Sohbet ve muhabbet şart!

Ahmet Demirel

Sohbetin en kıymetlisi, salih insanlarla olanıdır.


Sohbetin zamanı olmaz.


Kimlerle arkadaşlık yaparsanız, kimlerle oturup kalkarsanız, onların ahlâkından size, sizin ahlâkınızdan da onlara bir şeyler geçer. İnsan, beraber bulunduğu kişilerden etkilenir.


Sohbet; bir arada bulunma, birbirinden etkilenmenin adı. İnsanlara peygamber gönderilmesinin temelinde, yaratılıştaki bu etkilenme özelliği yatıyor.


Sohbet bir aynadır. İnsanın içini yansıtır, cevherini ortaya koyar. Meyil ve muhabbetini gösterir, fıtratını tanıtır. Yani, insan sevdiği ve hayatını paylaştığı dostları ile ölçülür, arkadaşları ile tanınır.


Bir hadis-i şerifte şöyle buyuruluyor:


“Ruhlar, değişik sınıflara göre dizilmiş ordular gibidir. Ruhlar aleminde birbirleri ile tanışanlar (ortak özellikler taşıyanlar), dünyada kolayca tanışıp kaynaşırlar. Orada birbirlerine yabancı olanlar, burada da zıtlaşıpdururlar.” (Buharî, Müslim, Ebu Davud)


Ömer b. Abdulaziz rh.a. ise: “Medine’nin fakihlerinden Ubeydullah b.

Abdullah ile bir mecliste bulunmak, benim için bütün dünyadan daha sevimli ve daha hayırlıdır. Onun gibilerle oturup kalkmakla akıl nurlanır, kalp huzura erer, edep elde edilir.” diyor.


Kişinin kendinden üstün olanla beraber olmasının hakikati, o zata hizmettir.


 Aşağısında olanla sohbetin gereği, onun hallerinden bir noksanı gördüğünde onu ikaz edip, kusurundan haberdar etmektir.

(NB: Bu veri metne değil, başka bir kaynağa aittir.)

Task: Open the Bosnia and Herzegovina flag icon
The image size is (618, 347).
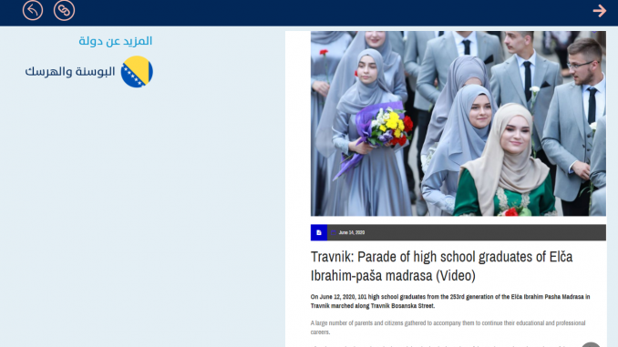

Aynı seviyede olan sohbet arkadaşlarının sohbetlerinin hakikati, başkalarının, yabancıların yanında birbirlerinin kusurlarını görmezden gelmektir.

SOHBET VE MUHABBET ŞART!

Muhabbetten Muhammed oldu hâsıl

Muhammed’siz muhabbetten ne hâsıl

Peygamberimiz ve muhabbeti ifade eden muhteşem beyitlerden bir tanesi.

Bir sohbeti canlı tutmak.

“Kitap okumak, sohbetin yarısıdır” buyuruluyor. Ne güzel ve hoş bir ifade.

O zaman kitap okumak, geçmişte yaşayan ve günümüzde yanımızda olmayan güzel insanlarla sohbet ve muhabbet edebilmenin en güzel yöntemlerinden.

İmam-ı Rabbani buyuruyor ki: "Sohbetin fazileti, bütün faziletlerin üstündedir. Büyüklerin sohbetini kişi ganimet bilmelidir."

Yine İmam Rabbani Hazretleri Mektubat’ta şöyle söylüyor: “Kırk gün içinde bir ilim sohbetinde bulunmayanın kalbi kararır. Büyük günah işlemeye başlar; çünkü ilim kalbe hayat verir. İlimsiz ibadet olmaz.”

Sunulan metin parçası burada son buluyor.